29/09/2015

Goodbye, Gemma [Gemma in Love] (by Noel Streatfeild)

I started reading Noel Streatfeild books as a child, after discovering some of them on the shelves at my grandparents’ house. She is probably best known for her classic ‘Ballet Shoes’, but in my early teens my favourites were the ‘Gemma’ series of four books featuring the Robinson family. I’ve been re-reading them recently, with the third, ‘Gemma Alone’ (aka Gemma the Star) a few weeks ago.

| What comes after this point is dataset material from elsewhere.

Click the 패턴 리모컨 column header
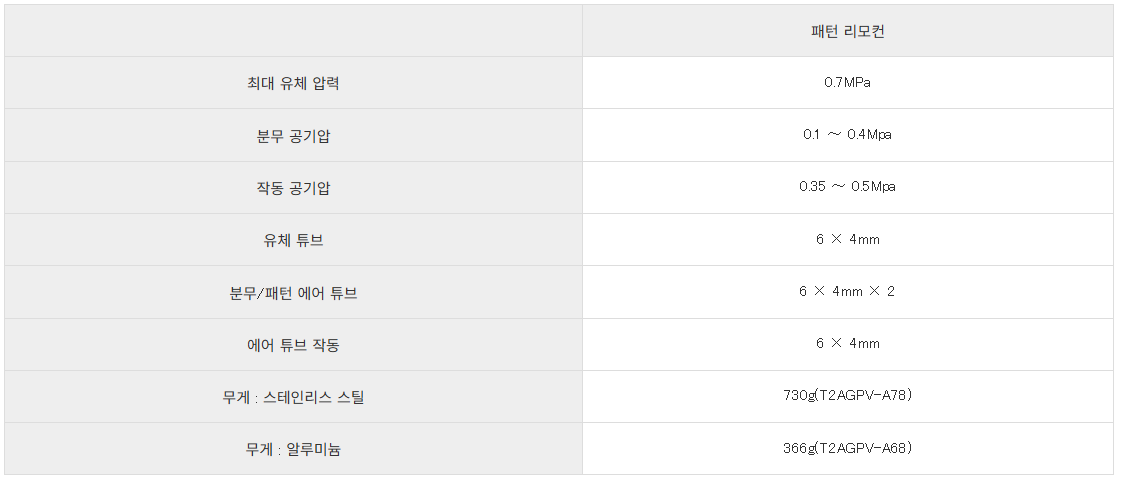1122x484 pixels. coord(847,31)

So I decided it was time to re-read the final book in the series, ‘Goodbye, Gemma’, which I had not read for about fifteen years. Unfortunately my paperback copy had been so well-read that it was starting to fall to pieces, so I took the opportunity of ordering a replacement from the AwesomeBooks site, which has a big ‘bargain bin’. My new copy is a modern version, re-titled ‘Gemma in Love’, perhaps to appeal more to today’s teenagers, with an unpleasantly garish green and black striped cover. It doesn’t contain the handful of line drawings that my older paperback did, but as far as I know the text is unchanged.

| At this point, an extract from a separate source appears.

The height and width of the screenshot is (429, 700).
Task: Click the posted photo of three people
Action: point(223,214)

The series was written as contemporary children’s fiction in the 1960s. In this story, Gemma, a talented actress who is now fourteen, is asked to take on the part of Juliet in the local University production of Shakespeare’s ‘Romeo and Juliet’. Meanwhile, Gemma’s cousin, Ann Robinson (also fourteen) and her younger brother Robin are asked to make a record, after doing well in a TV talent show. And Lydia is upset because her ballet teacher is going abroad for a few months, so she decides to find out whether or not she is good enough to be taught by a famous French ballet master…

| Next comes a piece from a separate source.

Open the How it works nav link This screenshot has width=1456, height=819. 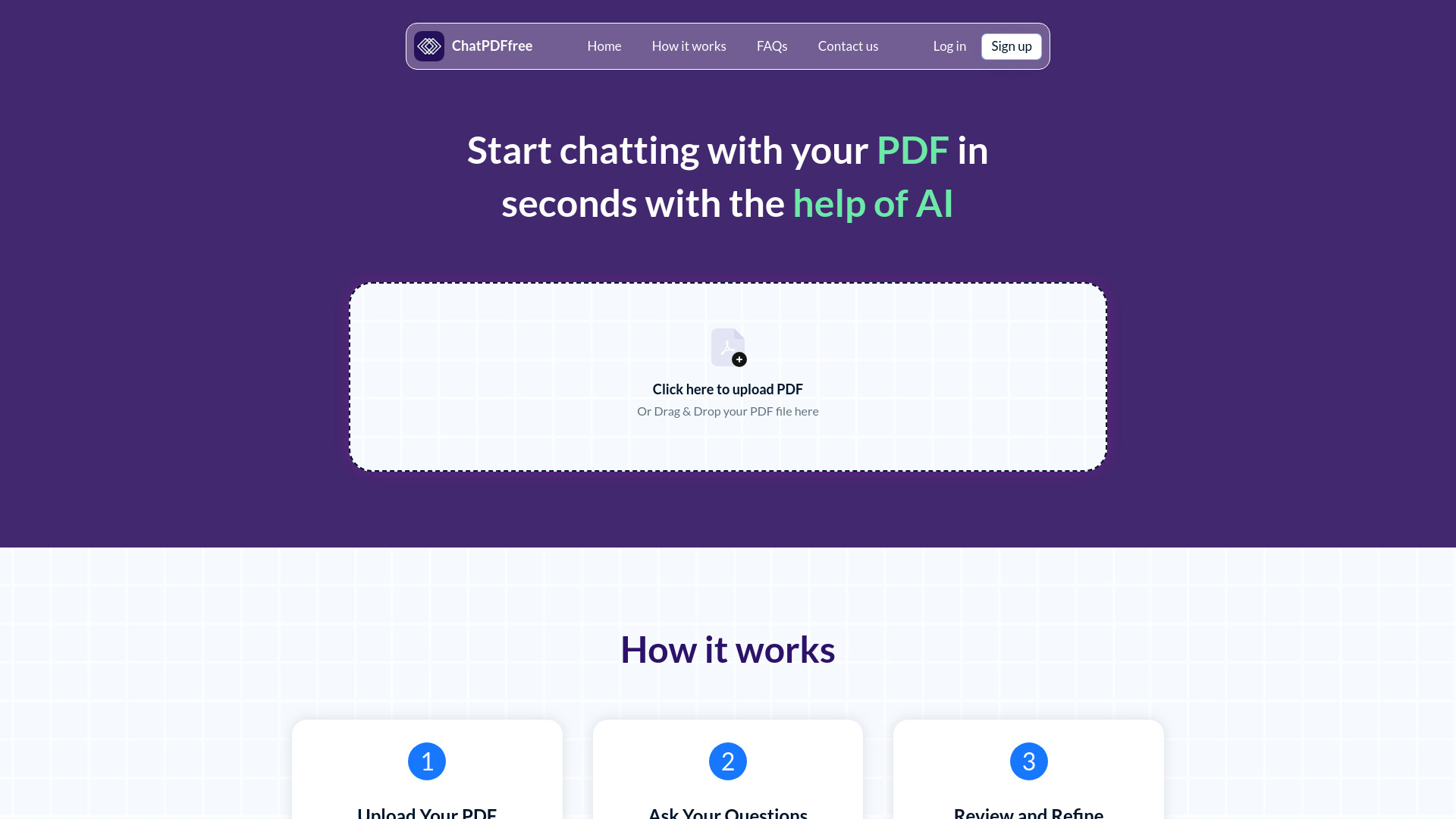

The Robinsons are a likeable family who live in a small town in an undetermined English location within easy train distance from London. The father teaches music, the mother works in a hospital, and as with many families of the era, they can pay the bills and buy food, but had no money left over for luxuries or ‘extras’ of any kind. Gemma, whose mother has been working in the United States, is very much part of the family despite being rather better-off financially, but all are aware that things are likely to change as they begin to grow up.

While ‘Goodbye Gemma’ could be read as a standalone, it would be a bit odd to do so, as it ties up a lot of ends and provides a good finale to the sequel. Ann discovers that her talent at singing can be used in a positive way, Lydia learns the value of hard work and honesty, and Gemma falls in love; perhaps an infatuated crush would be a better way to describe it, but it gives a slightly different focus.

While a child of around ten or eleven might well enjoy the first couple of books in the series, this one is more thoughtful and more appropriate for young teenagers; not that many of today’s teens would be interested in such a tame, family-oriented series, but eclectic readers or those who prefer classic and ‘wholesome’ stories might well enjoy it. It’s inevitably slightly dated, but the family interactions are realistic, the people surprisingly three-dimensional (albeit in the ultra-gifted way Streatfeild was so well-known for) and one or two scenes were really quite moving.

All in all, I enjoyed reading this very much.

Not currently in print, but widely available second-hand; it's worth searching for both titles if looking for a copy at an online bookshop.